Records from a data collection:
※ ※ ※

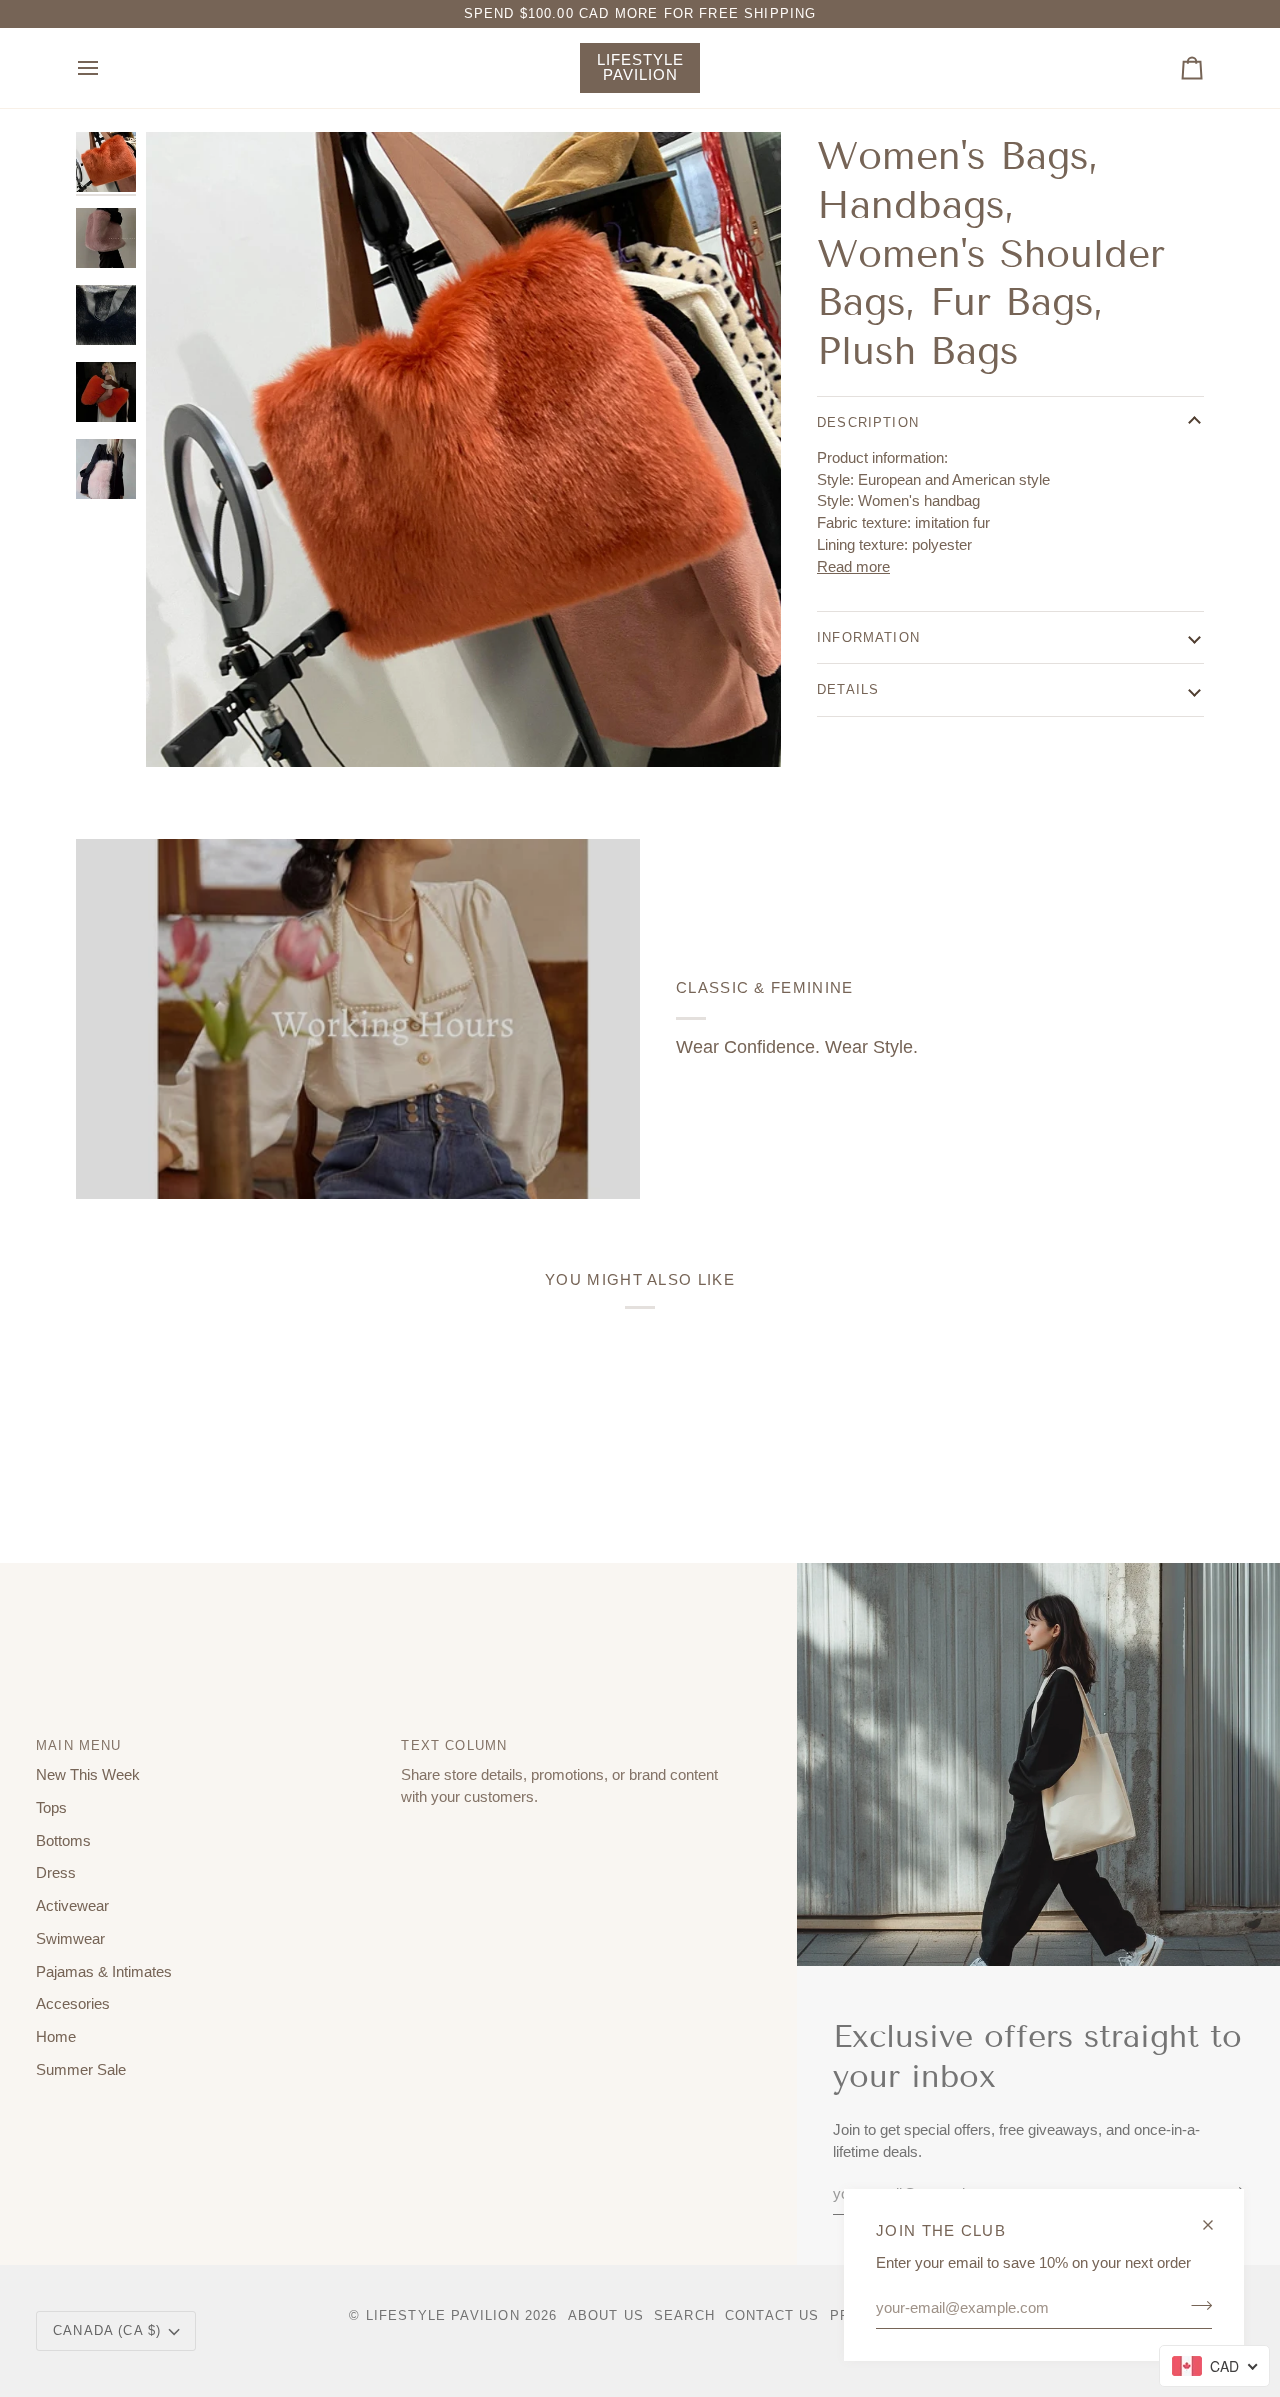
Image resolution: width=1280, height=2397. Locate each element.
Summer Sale (81, 2070)
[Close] (1216, 2216)
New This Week (88, 1775)
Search (684, 2315)
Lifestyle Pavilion (443, 2315)
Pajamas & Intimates (104, 1972)
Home (56, 2037)
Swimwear (70, 1939)
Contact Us (772, 2315)
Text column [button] (454, 1745)
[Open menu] (106, 68)
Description (868, 421)
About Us (606, 2315)
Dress (56, 1873)
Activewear (72, 1906)
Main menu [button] (79, 1745)
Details (848, 689)
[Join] (1195, 2305)
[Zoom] (463, 449)
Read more (853, 567)
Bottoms (63, 1841)
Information (868, 636)
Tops (51, 1808)
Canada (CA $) (107, 2330)
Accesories (73, 2004)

※ ※ ※

EXERCISE PROMPT:
Which of the lines above include the string "button"? Pick them out and copy them.

YOUR SOLUTION:
Text column [button] (454, 1745)
Main menu [button] (79, 1745)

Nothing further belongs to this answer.